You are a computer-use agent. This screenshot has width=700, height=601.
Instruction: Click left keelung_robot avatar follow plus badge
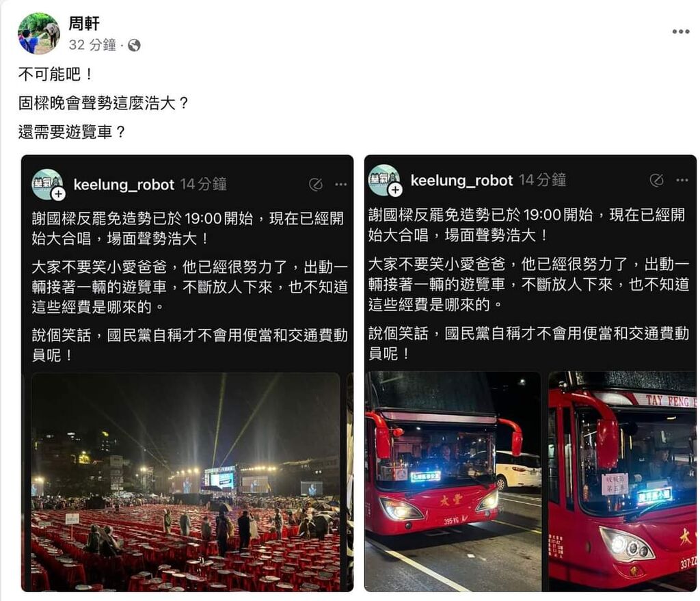pos(59,193)
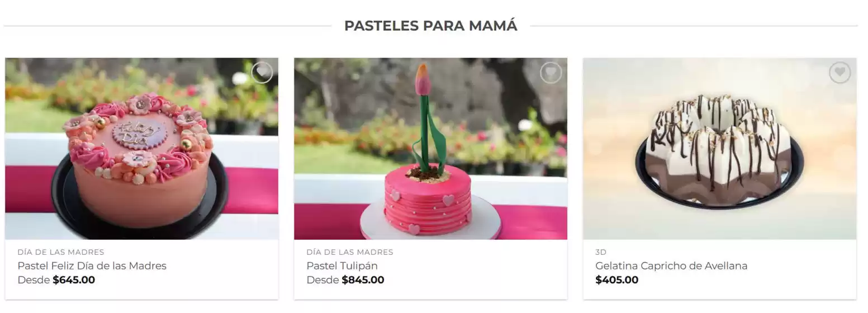Click the Pasteles para Mamá section heading
This screenshot has width=868, height=313.
pyautogui.click(x=430, y=26)
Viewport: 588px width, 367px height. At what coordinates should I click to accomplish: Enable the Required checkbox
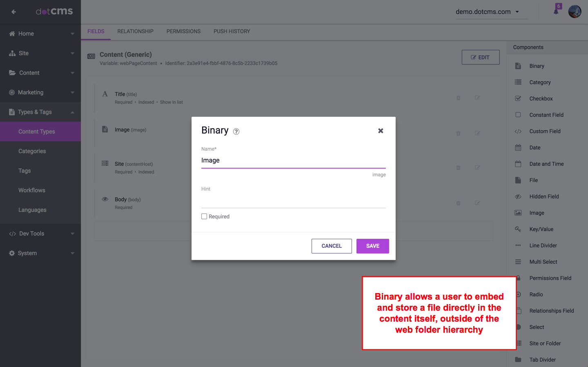[x=204, y=216]
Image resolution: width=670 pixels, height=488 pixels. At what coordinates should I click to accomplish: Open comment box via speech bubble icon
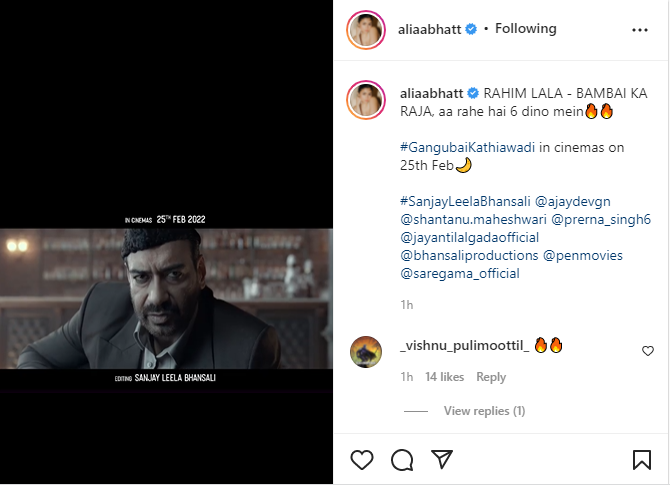402,460
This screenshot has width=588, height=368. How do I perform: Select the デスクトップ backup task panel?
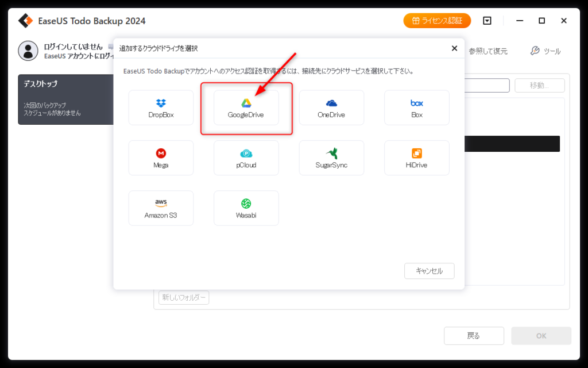pos(65,99)
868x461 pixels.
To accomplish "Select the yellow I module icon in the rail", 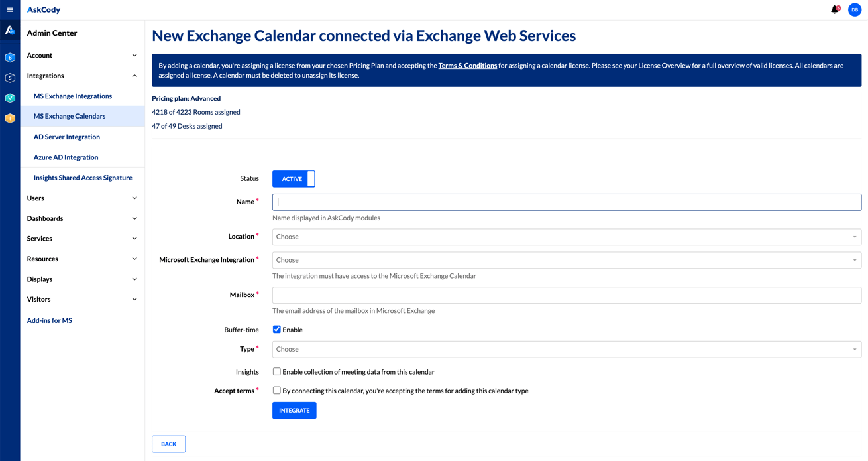I will pyautogui.click(x=9, y=118).
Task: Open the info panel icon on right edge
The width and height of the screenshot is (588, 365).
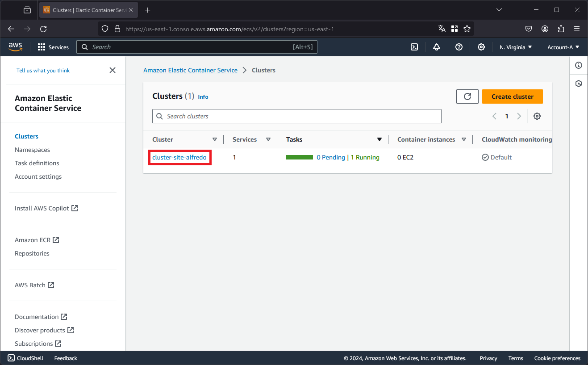Action: 579,65
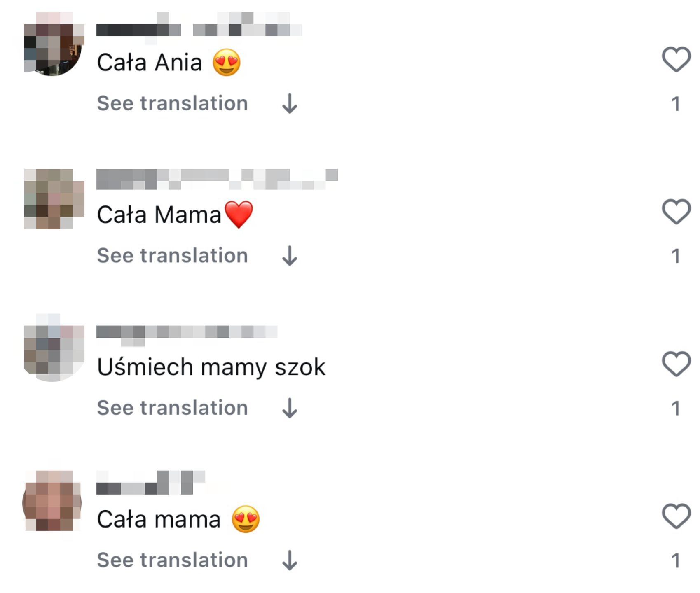Click like count of "Cała Ania" comment

click(x=676, y=104)
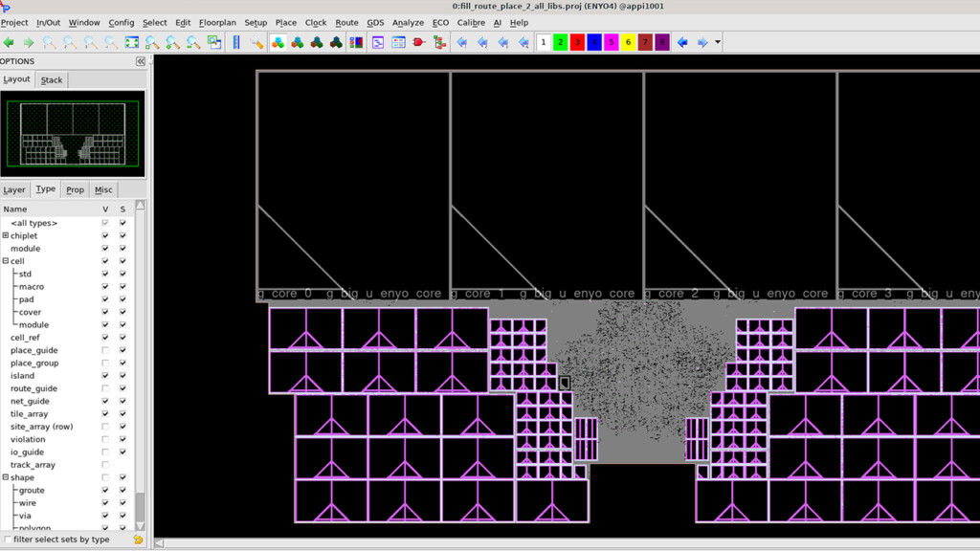
Task: Switch to the Layer tab
Action: pyautogui.click(x=14, y=189)
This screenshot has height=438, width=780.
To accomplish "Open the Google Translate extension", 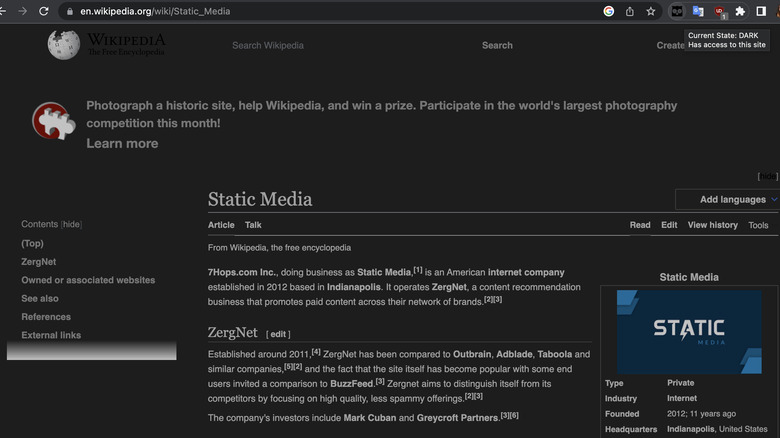I will click(x=699, y=11).
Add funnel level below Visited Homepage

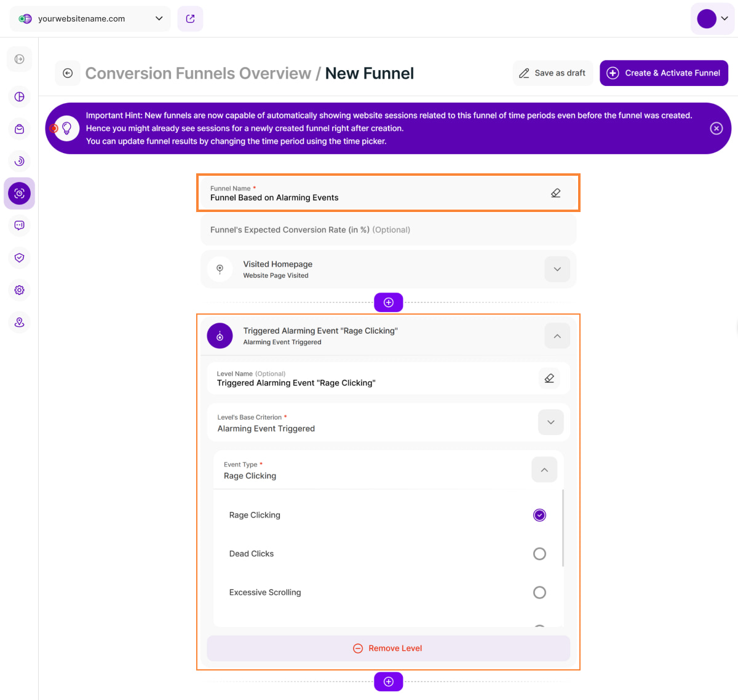coord(388,302)
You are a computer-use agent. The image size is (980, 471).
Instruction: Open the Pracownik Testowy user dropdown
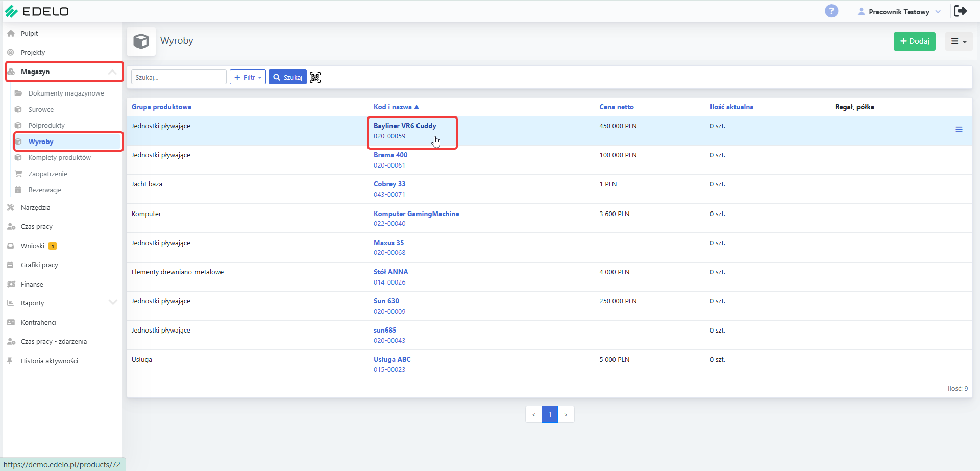tap(899, 12)
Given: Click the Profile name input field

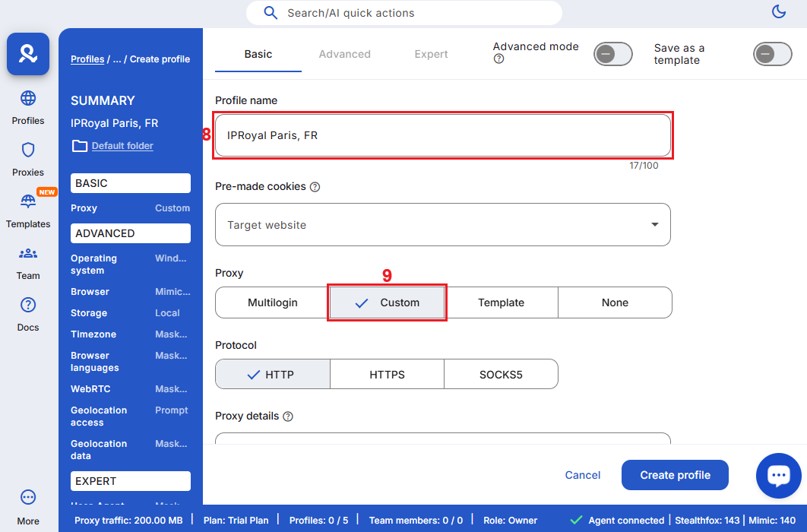Looking at the screenshot, I should coord(442,136).
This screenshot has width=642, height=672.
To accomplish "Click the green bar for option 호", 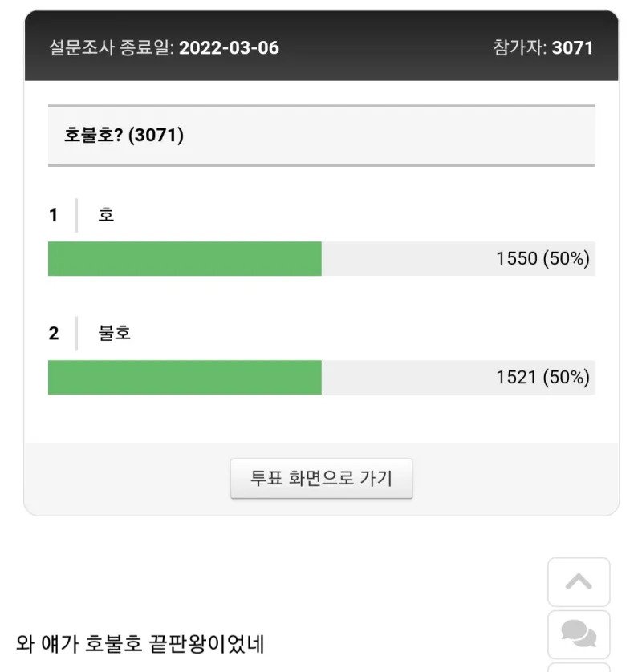I will [185, 259].
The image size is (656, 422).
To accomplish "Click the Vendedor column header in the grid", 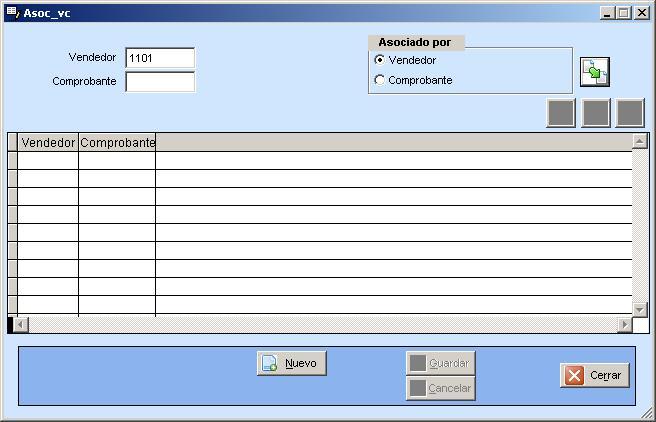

### [YOUR GOAL]
Here the job is to output the lines from the top of the listing through the line holding "868x461 pixels.", word for word and without pictures.

### [TASK SOLUTION]
You are a computer-use agent. This screenshot has width=700, height=601.
Instruction: Click left keelung_robot avatar follow plus badge
pos(59,193)
Click the Pasteles para Mamá section heading
This screenshot has width=868, height=313.
pyautogui.click(x=430, y=26)
Viewport: 588px width, 367px height. At what coordinates should I click to accomplish: Enable the Required checkbox
[x=204, y=216]
Image resolution: width=670 pixels, height=488 pixels. At what coordinates should I click to accomplish: Open comment box via speech bubble icon
402,460
This screenshot has width=588, height=368. How do I perform: Select the デスクトップ backup task panel?
pos(65,99)
868x461 pixels.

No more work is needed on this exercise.